As the Golf Canada media release reads, Szeryk was credited with a 6-under 66. In fact, she shot a 5-over 67 – it still would have seen her in solo second.

Szeryk recorded six birdies Thursday at Beach Grove GC in B.C., but in the scoring tent she was wrongly given an eagle on the par-4 fifth hole.

Here’s the official statement from Golf Canada:

At the completion of the second round of the Canadian Junior Girls Championship at Beach Grove Golf Club in Tsawwassen, B.C., a total of 70 players had made the cut at 21-over par (165).  It was brought to attention of the Tournament Committee late in the evening on Wednesday that Ellie Szeryk of London, Ont., who was sitting alone in second place in the Junior Girls Division and leading the Juvenile Girls Division at 1-under (143), had signed for a score lower than she had taken. As part of the due diligence, the Tournament Committee reviewed the scorecard with Szeryk personally, which ultimately resulted in a penalty of disqualification. A total of 69 players will now continue to compete in the final two rounds of the Canadian Junior Girls Championship.

Szeryk said another golfer in her group plus the scorer both said she had scored 66. In fact, the score was triple-checked by multiple people. And the live scoring even credited her with an eagle at No. 5.

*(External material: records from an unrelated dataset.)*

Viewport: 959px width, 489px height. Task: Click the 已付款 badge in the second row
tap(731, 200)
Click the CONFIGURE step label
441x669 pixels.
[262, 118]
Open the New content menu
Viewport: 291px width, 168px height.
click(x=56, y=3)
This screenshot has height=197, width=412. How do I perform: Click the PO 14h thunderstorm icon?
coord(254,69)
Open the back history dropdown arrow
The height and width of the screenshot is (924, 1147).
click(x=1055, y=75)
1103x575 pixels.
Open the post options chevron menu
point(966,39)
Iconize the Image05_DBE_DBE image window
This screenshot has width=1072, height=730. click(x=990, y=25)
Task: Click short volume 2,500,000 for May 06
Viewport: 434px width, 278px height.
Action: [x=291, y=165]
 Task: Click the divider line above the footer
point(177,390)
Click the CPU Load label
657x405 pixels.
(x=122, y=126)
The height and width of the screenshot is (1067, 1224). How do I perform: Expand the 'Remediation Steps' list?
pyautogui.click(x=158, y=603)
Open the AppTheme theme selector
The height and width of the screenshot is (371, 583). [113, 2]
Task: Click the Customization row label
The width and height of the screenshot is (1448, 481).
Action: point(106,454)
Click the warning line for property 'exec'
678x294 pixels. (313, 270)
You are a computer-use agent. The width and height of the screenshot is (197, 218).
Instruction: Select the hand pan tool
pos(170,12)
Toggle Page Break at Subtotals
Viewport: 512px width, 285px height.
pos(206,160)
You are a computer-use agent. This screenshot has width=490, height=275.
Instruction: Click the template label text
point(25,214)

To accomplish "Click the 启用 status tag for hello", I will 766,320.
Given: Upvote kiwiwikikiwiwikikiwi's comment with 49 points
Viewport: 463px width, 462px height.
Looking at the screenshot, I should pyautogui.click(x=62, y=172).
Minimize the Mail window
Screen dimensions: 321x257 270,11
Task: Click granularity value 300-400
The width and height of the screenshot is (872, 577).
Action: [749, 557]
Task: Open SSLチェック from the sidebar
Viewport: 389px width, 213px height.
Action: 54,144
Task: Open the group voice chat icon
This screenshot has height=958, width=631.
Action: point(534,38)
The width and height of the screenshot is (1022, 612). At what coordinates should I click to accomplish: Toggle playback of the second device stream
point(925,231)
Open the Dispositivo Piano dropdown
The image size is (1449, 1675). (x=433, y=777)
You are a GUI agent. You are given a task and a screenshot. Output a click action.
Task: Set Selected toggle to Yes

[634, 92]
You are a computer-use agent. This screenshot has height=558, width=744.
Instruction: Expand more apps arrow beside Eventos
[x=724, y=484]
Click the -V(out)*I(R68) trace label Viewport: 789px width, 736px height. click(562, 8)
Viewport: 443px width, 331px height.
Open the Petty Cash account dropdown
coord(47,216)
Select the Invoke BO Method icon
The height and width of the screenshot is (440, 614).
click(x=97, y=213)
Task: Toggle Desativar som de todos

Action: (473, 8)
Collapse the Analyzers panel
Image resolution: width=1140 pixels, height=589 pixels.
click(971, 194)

“But I take full responsibility for the scoring mistake,” Szeryk said. “I was so excited after the round. Really, it was the best golf I have ever played in a tournament. So to have it end like this really is heartbreaking.”

Still, given the strange circumstances surrounding her scorecard, you can’t blame the talented young golfer who has already committed to attending Texas A&M University where her older sister, Maddie, just finished a stellar collegiate career.

“Maddie did reach out to me,” Szeryk said. “I don’t know if she has ever DQd but she has had a very long amateur career. I’m holding my head up and learning from this mistake. But it is very, very disappointing for me.”

She said many have reached out to her to console her after the scoring mistake, as she prepares to take a red eye back to her home in Allen, Texas.

“That’s golf. I’ve heard that this happens a lot. So hopefully I will learn from this and be even stronger for it,” she said.

Next up for Ellie is the R&A Girls British Open Championship August 14-18 at Ardglass Golf Club.

She’ll also compete for Team Canada at the World Junior Girls Championship September 9-14 at Ottawa’s Camelot G&CC before visiting family in London.

Click here for more on Ellie and Maddie Szeryk.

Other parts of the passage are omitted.